REPRESENT is delighted to be welcoming Dr Dishil Shrimankar (University of Manchester) to the next research seminar in its series. Dishill will be discussing local candidates in Indian elections.
Campaigns not only mobilize those they directly contact; they also benefit from “secondary mobilization”, when the voters they contact in turn mobilize members of their own social networks. In this article, we hypothesize that the existing social networks of local candidates form an important type of secondary mobilization. These mobilzation networks help to extend the range of people who are contacted by a campaign, boosting candidate support and in the process increasing turnout in the local area. We provide evidence for these hypotheses using geo-matched micro-level polling booth data to exploit within-electoral-district variation in candidate vote share and turnout in India (N=523,214).

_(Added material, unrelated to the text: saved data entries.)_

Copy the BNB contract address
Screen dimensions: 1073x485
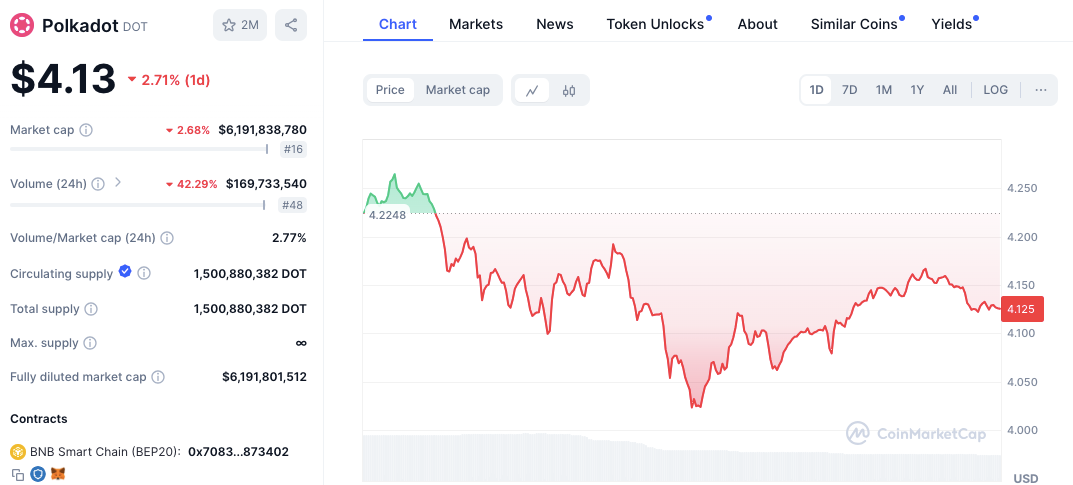coord(18,474)
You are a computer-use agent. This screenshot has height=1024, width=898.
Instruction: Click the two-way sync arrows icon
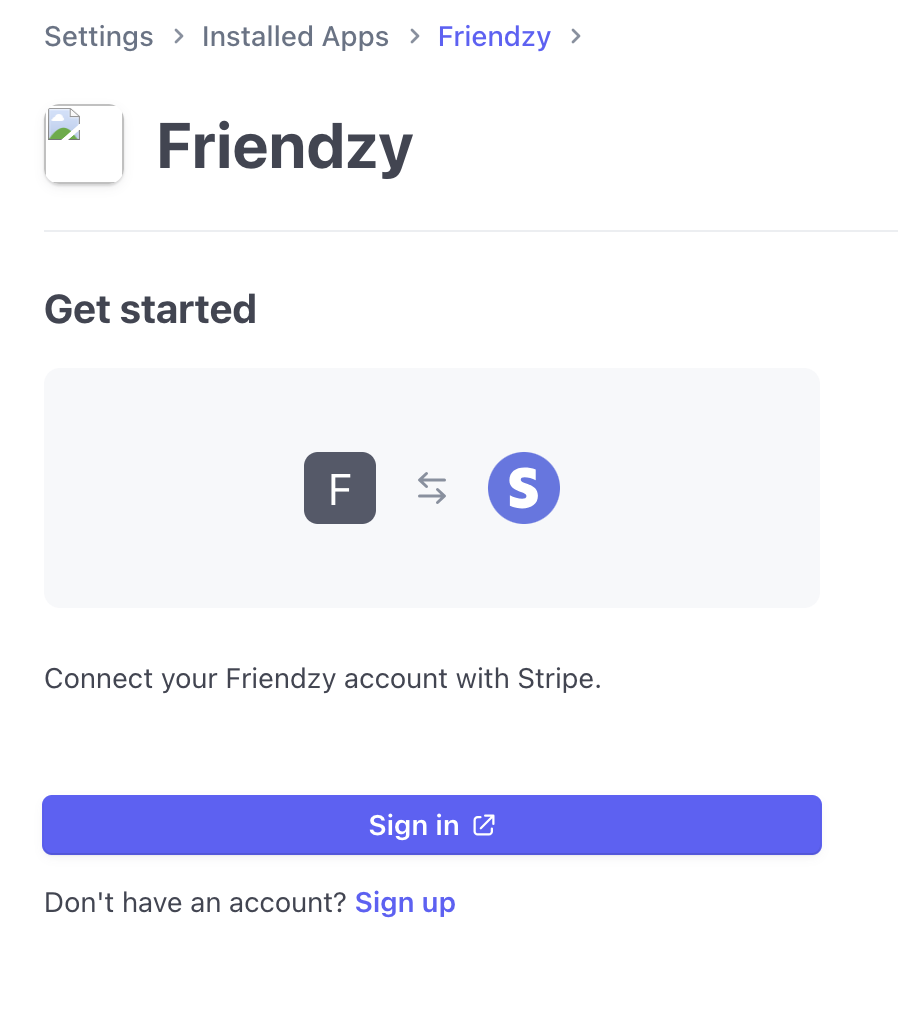coord(432,488)
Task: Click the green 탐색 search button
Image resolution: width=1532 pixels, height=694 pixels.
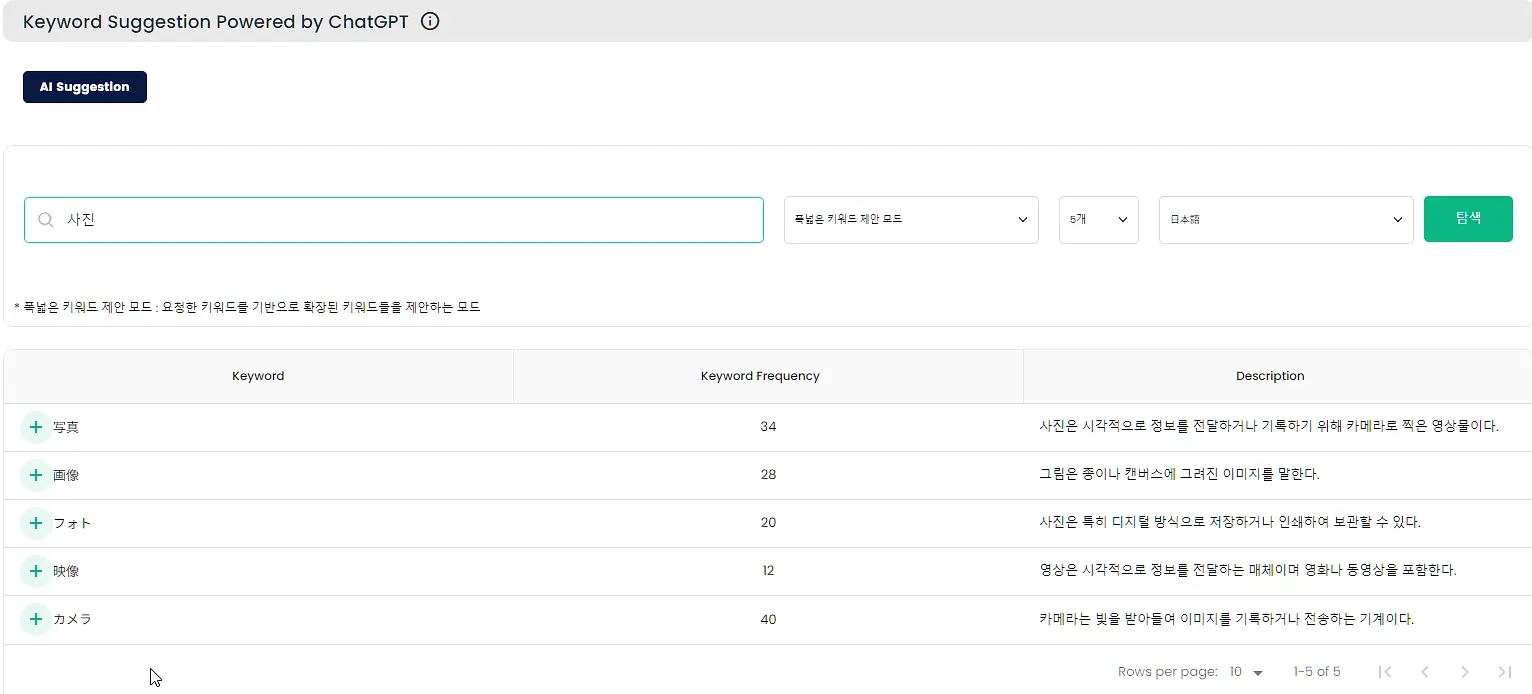Action: coord(1468,219)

Dishil is a Lecturer in Comparative Politics at the University of Manchester. Prior to joining the University of Manchester, he was a post-doctoral research fellow at Royal Holloway, University of London. He completed his PhD in political science from the University of Nottingham. Dishil's research interests lie at the intersection of comparative politics, Indian politics and quantitative methods. He is currently conducting research on local candidates in Indian elections as part of my Leverhulme Trust funded early career research fellowship. His doctoral dissertation explained the puzzle of why regional parties succeed in some Indian regions, but not in others. Dishil showed that when national parties are decentralized and the regional branch is granted more autonomy, regional parties find it hard to succeed. A second component of the dissertation investigates why some regional branches of national parties have more autonomy where others do not.
All welcome. This seminar will be held as a hybrid. Please indicate in your registration whether you wish to take part via our online platform or in person. The in-person event will take place in Law and Social Sciences A103 on the University Park Campus at the University of Nottingham.